I never majored in music. I was a very serious English major who spent a lot of time around music departments. I joined choirs, accompanied soloists, even learned to play the clarinet well enough to join the band. I never missed a chance to attend a classical concert, even if it meant driving around Lake Michigan to Chicago and getting back in the early hours of the morning. But I was a musical dilettante–-a moderately skilled pianist, a sixth-chair clarinet, a soprano not quite good enough to sing in the university’s elite ensemble. Despite my love for music, I knew it would always be only a hobby, not a profession.
One early evening in May 1988, I walked across campus to rehearse Brahms’ Requiem at the campus church. Glorious spring had come to Michigan, bringing clear blue skies, light winds, and temperatures in the low 70s. The flower beds along the sidewalks were a mass of brilliant color. I had successfully defended my Master’s thesis, and I was on my way to rehearse what had already become one of my very favorite works of music. In a mood of absolute joy and contentment, I thought: Oh, I wish I could spend my whole life going to rehearsals and performances!
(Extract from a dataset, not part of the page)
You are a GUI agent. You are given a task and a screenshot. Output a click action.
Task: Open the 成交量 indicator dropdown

I should have known that someday I would recall that moment in the glaring light of the old adage, “Be careful what you wish for.” And so I did, the first week of March 2001. The Fort Worth Symphony had performed 29 education concerts in the six weeks prior to that, and as the FWSO Education Coordinator, I had some responsibility for all of them. Teaching materials, maps, reservations, payments, seating charts, buses, ushers, contests, prizes... endless details, non-stop phone calls. There were more education events to come later in March, too. And in the middle of this–-the first week in March–-were three performances of Brahms’ Requiem with a well-known guest conductor.
As the Chorus member on the FWSO staff, I was the conductor’s chauffeur during that wet, cold week. The visiting maestro had some sort of flu, and so I drove him not only to rehearsals but also to the doctor and several pharmacies. As the poor man wheezed and hacked in the passenger seat of my car, I feared that I would catch whatever he had and be unable to sing a note that weekend... or even have to take off work the next week, and fall even further behind.
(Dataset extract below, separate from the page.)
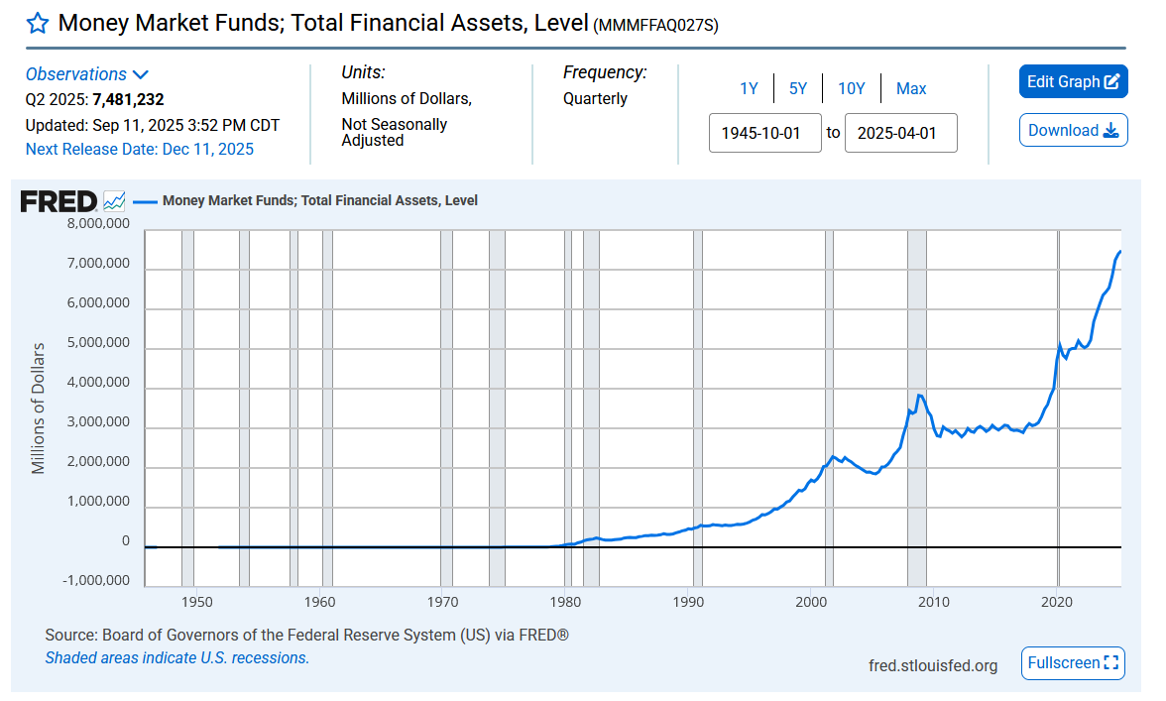
Task: Select the Max time range
Action: (911, 88)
I still loved Brahms’ Requiem, but I didn’t want to sing it that weekend. I wanted to drive away with my husband to someplace warmer and drier, bask in the sun, and forget about rehearsals and performances for a few days.
Of course I stayed, like a dutiful chorus member--put on my black dress, went on stage with my old, worn score that had “Andrews University Department of Music” stamped on the cover, and sang all three performances.
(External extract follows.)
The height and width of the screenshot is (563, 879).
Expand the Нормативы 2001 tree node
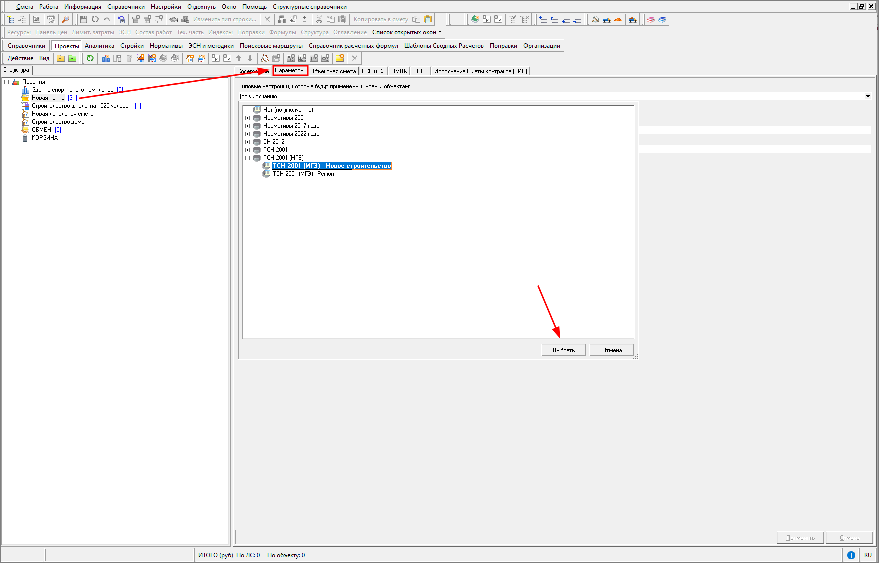coord(247,118)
It would not be honest to say that those performances were the most memorable of all my years in Chorus. But something did happen during that weekend. I don’t know exactly when or how–-but sometime between the first notes on Friday evening and the last on Sunday afternoon, I found joy in the music again. I remembered that it was a privilege and a delight to sing with this choir.
In the final movement of Jonathan Willcocks’ From Darkness to Light, Ryland Baldwin’s moving text says, “Dawn comes, not like thunder, but slyly, as in a motion, slow.” Sometimes the joy of music overpowers me, overwhelms me, like the mighty Sanctus of Verdi’s Requiem. Other times it whispers, like the last hushed word of Brahms’ great masterpiece: Selig. Blessed. And I remember to thank God that a wish I made, more than 20 years ago on a glorious spring evening in Michigan, actually came true.